DESCRIPTION OF THE TASK:
Copy out the listing below line for line, with every character, space, and line break kept the same.

EXCERPTED RECORDS:
— Start —

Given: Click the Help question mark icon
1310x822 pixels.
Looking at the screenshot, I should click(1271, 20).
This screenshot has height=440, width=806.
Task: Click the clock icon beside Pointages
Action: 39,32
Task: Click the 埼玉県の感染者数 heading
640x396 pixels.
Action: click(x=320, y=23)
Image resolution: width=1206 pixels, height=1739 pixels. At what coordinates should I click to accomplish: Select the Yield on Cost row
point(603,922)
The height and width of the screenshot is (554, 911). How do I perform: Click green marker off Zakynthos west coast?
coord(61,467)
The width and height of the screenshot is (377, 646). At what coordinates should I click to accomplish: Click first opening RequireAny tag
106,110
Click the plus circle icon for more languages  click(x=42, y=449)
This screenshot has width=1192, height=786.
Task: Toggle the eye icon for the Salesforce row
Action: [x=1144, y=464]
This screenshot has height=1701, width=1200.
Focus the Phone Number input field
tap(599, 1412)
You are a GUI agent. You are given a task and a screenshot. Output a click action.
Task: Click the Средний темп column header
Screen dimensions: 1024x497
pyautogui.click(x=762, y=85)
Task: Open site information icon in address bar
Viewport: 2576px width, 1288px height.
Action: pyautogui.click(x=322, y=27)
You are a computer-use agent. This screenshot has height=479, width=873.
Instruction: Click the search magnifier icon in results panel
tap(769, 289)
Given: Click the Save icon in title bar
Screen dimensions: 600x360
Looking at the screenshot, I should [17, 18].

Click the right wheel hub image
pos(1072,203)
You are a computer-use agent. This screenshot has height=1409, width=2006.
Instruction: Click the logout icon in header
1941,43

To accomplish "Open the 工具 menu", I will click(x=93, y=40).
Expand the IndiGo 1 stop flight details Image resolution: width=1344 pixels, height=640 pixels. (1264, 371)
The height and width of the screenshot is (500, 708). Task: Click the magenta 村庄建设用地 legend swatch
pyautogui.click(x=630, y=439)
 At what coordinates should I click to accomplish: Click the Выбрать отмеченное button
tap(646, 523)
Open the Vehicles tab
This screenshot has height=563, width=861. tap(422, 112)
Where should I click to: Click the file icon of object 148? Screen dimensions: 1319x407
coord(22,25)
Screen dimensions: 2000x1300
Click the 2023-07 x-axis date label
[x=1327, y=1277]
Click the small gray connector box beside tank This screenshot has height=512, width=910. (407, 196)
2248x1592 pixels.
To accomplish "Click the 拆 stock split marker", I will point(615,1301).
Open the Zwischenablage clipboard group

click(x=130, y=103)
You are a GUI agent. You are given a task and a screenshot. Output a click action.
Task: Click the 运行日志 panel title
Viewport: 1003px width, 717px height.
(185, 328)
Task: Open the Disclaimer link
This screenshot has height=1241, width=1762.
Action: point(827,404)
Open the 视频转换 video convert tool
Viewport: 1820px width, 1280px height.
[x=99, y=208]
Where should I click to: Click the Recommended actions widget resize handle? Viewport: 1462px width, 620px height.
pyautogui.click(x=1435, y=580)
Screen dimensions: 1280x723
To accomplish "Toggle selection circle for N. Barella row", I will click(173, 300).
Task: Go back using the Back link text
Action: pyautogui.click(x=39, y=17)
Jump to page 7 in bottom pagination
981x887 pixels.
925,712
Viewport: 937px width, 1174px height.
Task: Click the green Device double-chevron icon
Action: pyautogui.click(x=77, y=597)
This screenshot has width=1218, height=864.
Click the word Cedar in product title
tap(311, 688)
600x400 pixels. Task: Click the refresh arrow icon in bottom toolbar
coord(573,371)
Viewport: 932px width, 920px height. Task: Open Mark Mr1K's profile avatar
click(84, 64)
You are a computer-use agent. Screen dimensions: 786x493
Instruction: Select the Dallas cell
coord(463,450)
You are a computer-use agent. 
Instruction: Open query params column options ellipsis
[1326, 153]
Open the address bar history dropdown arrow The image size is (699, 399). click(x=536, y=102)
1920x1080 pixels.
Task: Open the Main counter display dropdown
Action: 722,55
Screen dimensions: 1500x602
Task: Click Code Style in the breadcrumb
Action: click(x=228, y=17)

— End —

COMPLETE ANSWER:
Given: Click the Help question mark icon
1310x822 pixels.
Looking at the screenshot, I should click(1271, 20).
This screenshot has height=440, width=806.
Task: Click the clock icon beside Pointages
Action: 39,32
Task: Click the 埼玉県の感染者数 heading
640x396 pixels.
Action: click(x=320, y=23)
Image resolution: width=1206 pixels, height=1739 pixels. At what coordinates should I click to accomplish: Select the Yield on Cost row
point(603,922)
The height and width of the screenshot is (554, 911). How do I perform: Click green marker off Zakynthos west coast?
coord(61,467)
The width and height of the screenshot is (377, 646). At what coordinates should I click to accomplish: Click first opening RequireAny tag
106,110
Click the plus circle icon for more languages  click(x=42, y=449)
This screenshot has width=1192, height=786.
Task: Toggle the eye icon for the Salesforce row
Action: [x=1144, y=464]
This screenshot has height=1701, width=1200.
Focus the Phone Number input field
tap(599, 1412)
You are a GUI agent. You are given a task and a screenshot. Output a click action.
Task: Click the Средний темп column header
Screen dimensions: 1024x497
pyautogui.click(x=762, y=85)
Task: Open site information icon in address bar
Viewport: 2576px width, 1288px height.
Action: pyautogui.click(x=322, y=27)
You are a computer-use agent. This screenshot has height=479, width=873.
Instruction: Click the search magnifier icon in results panel
tap(769, 289)
Given: Click the Save icon in title bar
Screen dimensions: 600x360
Looking at the screenshot, I should [17, 18].

Click the right wheel hub image
pos(1072,203)
You are a computer-use agent. This screenshot has height=1409, width=2006.
Instruction: Click the logout icon in header
1941,43

To accomplish "Open the 工具 menu", I will click(x=93, y=40).
Expand the IndiGo 1 stop flight details Image resolution: width=1344 pixels, height=640 pixels. (1264, 371)
The height and width of the screenshot is (500, 708). Task: Click the magenta 村庄建设用地 legend swatch
pyautogui.click(x=630, y=439)
 At what coordinates should I click to accomplish: Click the Выбрать отмеченное button
tap(646, 523)
Open the Vehicles tab
This screenshot has height=563, width=861. tap(422, 112)
Where should I click to: Click the file icon of object 148? Screen dimensions: 1319x407
coord(22,25)
Screen dimensions: 2000x1300
Click the 2023-07 x-axis date label
[x=1327, y=1277]
Click the small gray connector box beside tank This screenshot has height=512, width=910. (407, 196)
2248x1592 pixels.
To accomplish "Click the 拆 stock split marker", I will point(615,1301).
Open the Zwischenablage clipboard group

click(x=130, y=103)
You are a GUI agent. You are given a task and a screenshot. Output a click action.
Task: Click the 运行日志 panel title
Viewport: 1003px width, 717px height.
(185, 328)
Task: Open the Disclaimer link
This screenshot has height=1241, width=1762.
Action: point(827,404)
Open the 视频转换 video convert tool
Viewport: 1820px width, 1280px height.
[x=99, y=208]
Where should I click to: Click the Recommended actions widget resize handle? Viewport: 1462px width, 620px height.
pyautogui.click(x=1435, y=580)
Screen dimensions: 1280x723
To accomplish "Toggle selection circle for N. Barella row", I will click(173, 300).
Task: Go back using the Back link text
Action: pyautogui.click(x=39, y=17)
Jump to page 7 in bottom pagination
981x887 pixels.
925,712
Viewport: 937px width, 1174px height.
Task: Click the green Device double-chevron icon
Action: pyautogui.click(x=77, y=597)
This screenshot has width=1218, height=864.
Click the word Cedar in product title
tap(311, 688)
600x400 pixels. Task: Click the refresh arrow icon in bottom toolbar
coord(573,371)
Viewport: 932px width, 920px height. Task: Open Mark Mr1K's profile avatar
click(84, 64)
You are a computer-use agent. Screen dimensions: 786x493
Instruction: Select the Dallas cell
coord(463,450)
You are a computer-use agent. 
Instruction: Open query params column options ellipsis
[1326, 153]
Open the address bar history dropdown arrow The image size is (699, 399). click(x=536, y=102)
1920x1080 pixels.
Task: Open the Main counter display dropdown
Action: 722,55
Screen dimensions: 1500x602
Task: Click Code Style in the breadcrumb
Action: click(x=228, y=17)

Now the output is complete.